Within the original stories written by A.A. Milne, it's implied that Winnie the Pooh and his friends are all the imagined personalities of the toys that Christopher Robin played with. The Disney movies do a good job keeping that implication. In fact, one the better moments of the original animated classic has Christopher Robin talking to Pooh bear on what to do when he can no longer come back. The idea is explored further with the boy growing up in Christopher Robin.
Now a man in his forties, Christopher Robin (played by Ewan McGregor) may have a loving wife Evelyn (Hayley Atwell) and a young daughter Madeline (played by Bronte Carmichael), but is swept up in his high-pressure job as an efficiency expert for a high quality luggage company. When he's asked to make major cuts, he has to withdrawal from taking his family north to his cottage in Sussex and remains in London. Upon stressing over his job, strained relationship with his family, and overwhelming responsibilities, he retreats to a bench where Winnie the Pooh (Played by Jim Cummings) happens to be.
Though happy Pooh bear has returned, he tells him he needs to go home. The both of them take the train north to Sussex and Christopher goes with Pooh back into the 100 Acre Woods when it's said that his other friends can't be found. He eventually does find Tigger (played by Jim Cummings), Eeyore (played by Brad Garret), Piglet, Rabbit, Kanga, Roo, and Owl who think that Heffalumps and Woozles are after them. While there Christopher Robin is reminded why he kept coming back to the woods and his friends, but also forces him to rethink about his family and priorities.
The story for Christopher Robin is not a bad idea, and could have added more depth to these wonderful characters. Like the animated characters, the residents of the 100 Acre Woods are just as lovable and have some neat design within their translation to live action. Plus the woods and cinematography of old London look great. Director Marc Forster (Finding Neverland) knows how to makes his environments both dull and warm, depending on the need for the sake of the plot.

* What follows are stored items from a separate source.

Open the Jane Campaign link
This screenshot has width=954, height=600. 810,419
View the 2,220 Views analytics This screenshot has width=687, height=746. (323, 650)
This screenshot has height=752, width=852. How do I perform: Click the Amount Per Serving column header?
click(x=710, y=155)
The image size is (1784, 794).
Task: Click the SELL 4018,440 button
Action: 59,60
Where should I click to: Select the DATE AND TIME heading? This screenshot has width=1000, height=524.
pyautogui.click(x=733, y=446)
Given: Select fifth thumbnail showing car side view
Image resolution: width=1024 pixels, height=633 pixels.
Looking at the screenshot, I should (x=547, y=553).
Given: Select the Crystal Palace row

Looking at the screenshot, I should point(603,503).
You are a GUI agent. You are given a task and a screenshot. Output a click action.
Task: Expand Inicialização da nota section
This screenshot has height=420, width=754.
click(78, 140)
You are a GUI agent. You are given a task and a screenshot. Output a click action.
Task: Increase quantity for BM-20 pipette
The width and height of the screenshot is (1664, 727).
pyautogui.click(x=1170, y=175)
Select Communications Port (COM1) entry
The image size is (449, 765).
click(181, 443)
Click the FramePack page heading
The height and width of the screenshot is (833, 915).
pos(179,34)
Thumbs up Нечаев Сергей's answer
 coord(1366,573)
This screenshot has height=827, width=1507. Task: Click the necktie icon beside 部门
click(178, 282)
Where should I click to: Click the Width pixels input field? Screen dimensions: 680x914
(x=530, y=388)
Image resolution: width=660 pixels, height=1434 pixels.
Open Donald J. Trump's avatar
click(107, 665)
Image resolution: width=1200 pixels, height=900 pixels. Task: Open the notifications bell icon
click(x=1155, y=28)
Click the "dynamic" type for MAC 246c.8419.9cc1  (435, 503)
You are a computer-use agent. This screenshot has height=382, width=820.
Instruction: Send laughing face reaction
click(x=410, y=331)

I wouldn't mind taking a walk wherever this film was shot. But what about the story?
This is where the film falters. This is trying to be a cross of Hook and Where the Wild Things Are, which would be a great idea if our hero was interesting. Christopher robin as an adult is your typical overworked adult and when he changes, it's your typical man rediscovering his youth. It's fine, but I kept thinking that these characters could have played a bigger part in addressing his problems as an adult. Ewan McGregor does his best and is likable, only because I like this actor.
This is honestly a movie that's hard to hate. It still has the feel of the Winnie the Pooh stories and did transport me back to something I remember from the Disney movies. It's just the one flaw that I wasn't a fan of was when Pooh and his friends reveal themselves to Christopher's family as real. This does put a damper on the past, as I've always taken that his friends were a part of Christopher's imagination. Yeah, there are some fish out of water moments, but it never goes too far ALA Smurfs and such. The focus is still on Christopher and what he learns.
I'll give this three and a half honey pots out of five. I can't say that I was disappointed, but I still think this could have been better. Families will like this fine (though I'll warn there is a lot of office and business talk that may bore the younger ones) and Winnie the Pooh fans will be satisfied. I'm a fan of the character and I'll take it for what it is. So go see it for the willy, nilly, silly old bear.